Texte fourni |

Saints Cyrille et Méthode, apôtres des Slaves

Les saints frères Cyrille (à droite avec le Palium) et Méthode (à gauche)

Apôtres des Slaves (827–869 et 820?-885).

Fête le 7 juillet.

Les saints Cyrille et Méthode, Grecs d’origine, Byzantins par leur patrie, Romains par leur mis­sion, apôtres des peuples de race slave, sont consi­dé­rés, à bon droit, comme les deux lumières de l’Orient, où ils ont por­té et répan­du la foi chré­tienne. C’est en vain qu’on a essayé de les repré­sen­ter comme des enne­mis du catholi­cisme, alors qu’au contraire les faits montrent en eux des fils sou­mis et res­pec­tueux de la Sainte Eglise, prêts à accou­rir à un appel du Souverain Pontife, atta­chés inébran­la­ble­ment au suc­ces­seur de Pierre.

Origine. – Jeunesse studieuse.

Au début du IXe siècle, vivait à Thessalonique, aujourd’hui Salonique, ville qui fut enri­chie par l’apôtre saint Paul des lumières de la foi, un haut fonc­tion­naire grec nom­mé Léon. Il eut deux fils, dont le pre­mier, né vers 820, reçut au bap­tême le nom de Méthode ; le second, qui vit le jour vers 827, reçut le nom de Constantin : c’est le futur saint Cyrille, qu’on appelle par­fois saint Cyrille de Thessalonique.

Dès leur jeu­nesse, ils par­lèrent la langue slave, ce qui a fait croire que leur mère était de cette natio­na­li­té ; les Slaves étaient d’ailleurs assez nom­breux dans la région de Thessalonique. Ils mon­trèrent, à Constantinople, où leur père les avait envoyés, une éru­di­tion remar­quable. Leurs pro­grès furent rapides. Constantin se dis­tin­guait par la péné­tra­tion de son esprit, sur­tout dans la pra­tique des arts mili­taires et de la jurisprudence.

Jeu de données |

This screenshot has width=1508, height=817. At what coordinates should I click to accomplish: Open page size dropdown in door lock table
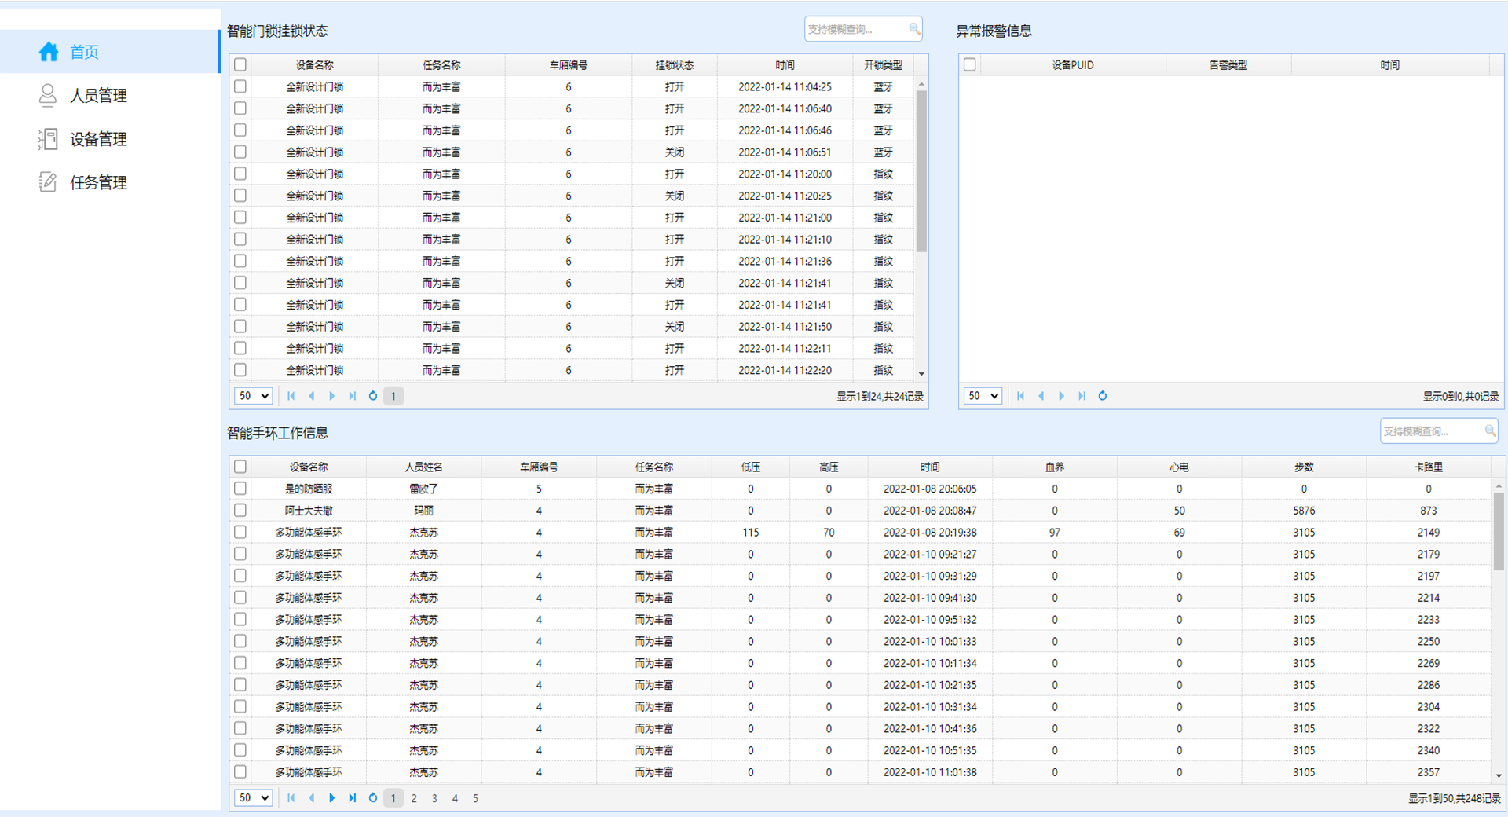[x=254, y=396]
--
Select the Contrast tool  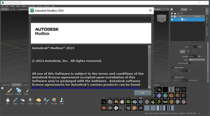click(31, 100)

Consigne | Relevez toutes les années écrites en chiffres dans le texte sur Cyrille et Méthode. Citez chacune une seule fois, par ordre croissant.

Réponse complète | 820, 827, 869, 885